How do adaptive entrepreneurs operate? First, they listen, actively establishing listening posts wherever they can, whether it’s consumer comments and ratings, research, or just random walking about in the same places the customer goes, and asking questions and joining conversations. Rich qualitative data, the kind that comes from one conversation with one customer, is far more valuable than a survey of 1,000 mechanized responses.

Via listening and monitoring changes in customer behavior (e.g. when they buy less, or buy more, or switch to a competitor, or leave the category entirely), the entrepreneur is able to learn. Learning is changing the mental model, the lens through which the entrepreneur sees the relationship with the customer. Changing mental models, recognizing that the existing one is not the best or not right or no longer appropriate and fit for purpose, is emotionally difficult for some. It can feel like defeat or an admission of error. Not for entrepreneurs. Learning and adapting are their best tools for keeping up with and succeeding in a changing market. Entrepreneurs love learning and love to take their adapted and adjusted solution, which proudly exhibits the mark of listening and learning, back to market to regain approval.

Emergence

What’s the best solution for all these interacting customers with continuously changing preferences embedded in swirling systems of change and adaptation? No-one knows and no-one possibly can know. The future in a C-UVA system of constant flux is perfectly unknowable. What will customers want tomorrow or next week or next year? They certainly don’t know, and nor can entrepreneurs, even the most empathic and prescient of them. How do entrepreneurs cope? They let emergence happen. Emergence is that property of complex systems whereby new popular and effective solutions happen without a tight design process to guide them. In emergence, entrepreneurs don’t know what’s going to work or fail, but they launch experiments to see what happens and adaptively respond to the results data, whatever they may be.
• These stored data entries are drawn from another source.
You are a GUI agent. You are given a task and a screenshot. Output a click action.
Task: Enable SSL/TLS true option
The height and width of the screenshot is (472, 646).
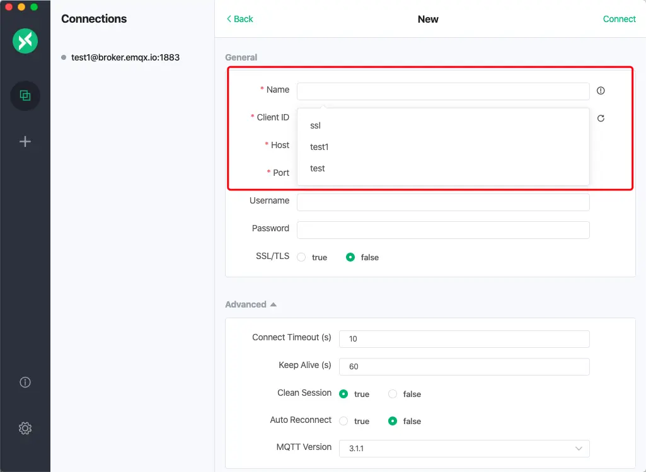point(302,257)
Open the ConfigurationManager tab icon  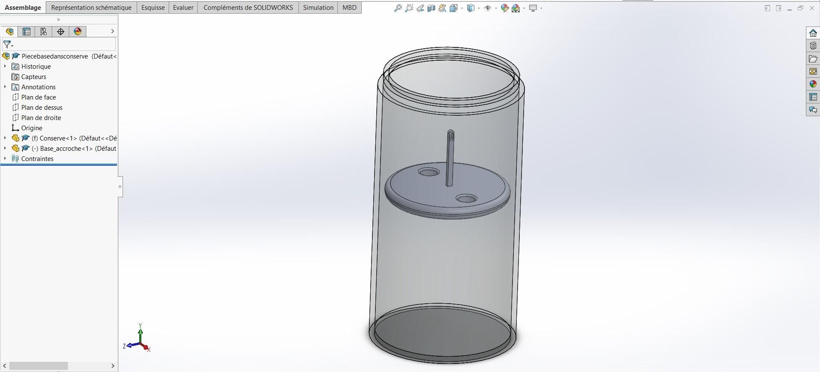pyautogui.click(x=43, y=32)

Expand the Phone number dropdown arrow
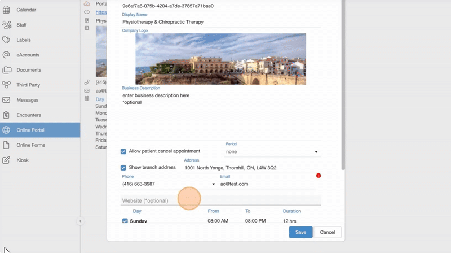click(x=214, y=184)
There’s an example in the book Working Backwards by Colin Bryar and Bill Carr, two ex-Amazon executives who describe the inner workings of that firm. AWS (Amazon Web Services) became a huge and very profitable business, but not by design. The authors tell a story about launching a new feature at the very beginning of AWS’s business life. Instead of providing merchants with a templated display design for their online offerings, AWS offered the display information in XML code. The merchants would have to write some code of their own to use it. How would they react? They might hate the new feature, or not have the resources to utilize it. They might be resentful that Amazon took something away from them. Amazon didn’t know what the response would be, but they ran the experiment anyway. It was a huge success. Customers proudly displayed the new pages they had created with this new web service. The reaction encouraged AWS to roll out more features and a richer customer experience, and they benefited enormously from the creativity and feature suggestions from their enthusiastic customers. AWS emerged and went from success to success.
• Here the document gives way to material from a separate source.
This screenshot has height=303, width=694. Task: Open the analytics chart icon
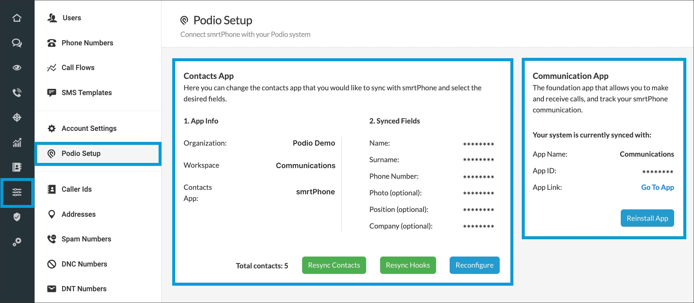(17, 142)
The salient point regarding emergence of entrepreneurial solutions is the role of the customer. They’ll choose which experimental features they prefer, they’ll find new uses for them, they’ll request better and faster versions, they’ll tell their friends and colleagues, they’ll form user co-operatives and share best practices. Emergence is co-created. Naturally, and automatically, the emergent entrepreneurial solution is loved and valued.

The Accelerating Ascendancy Of Austrian Economics.

We are entering an entrepreneurial age. Colleges and universities are teaching entrepreneurship, professors are researching it, and children’s books are being written about it. Policy-makers are appreciating it as a better way out of poverty than welfare. Large companies are striving to be more entrepreneurial. More and more young people are creating new entrepreneurial business models, utilizing easily accessible infrastructure from Google and AWS. Entrepreneurship is the zeitgeist.

In a recent article at entrepreneur.com, Per Bylund, who teaches entrepreneurship at Oklahoma State University, suggested that every entrepreneur should become familiar with Austrian economics. What is that? It’s the method of economics that recognizes entrepreneurship as the driver of prosperity and provides the design blueprint for the system that best unleashes potential economic growth for everyone to enjoy.

Austrian economics is an unfortunate brand name. It reflects the origins of the tradition in the University of Vienna, but that’s a long way in the past. A better brand name would be entrepreneurial economics. However, we’re unlikely to be successful with that re-branding, so we won’t attempt it for now.

More important than the brand name are the knowledge, insights, and business tools that Austrian economics can deliver. Austrian economics is on-trend for business in the digital age.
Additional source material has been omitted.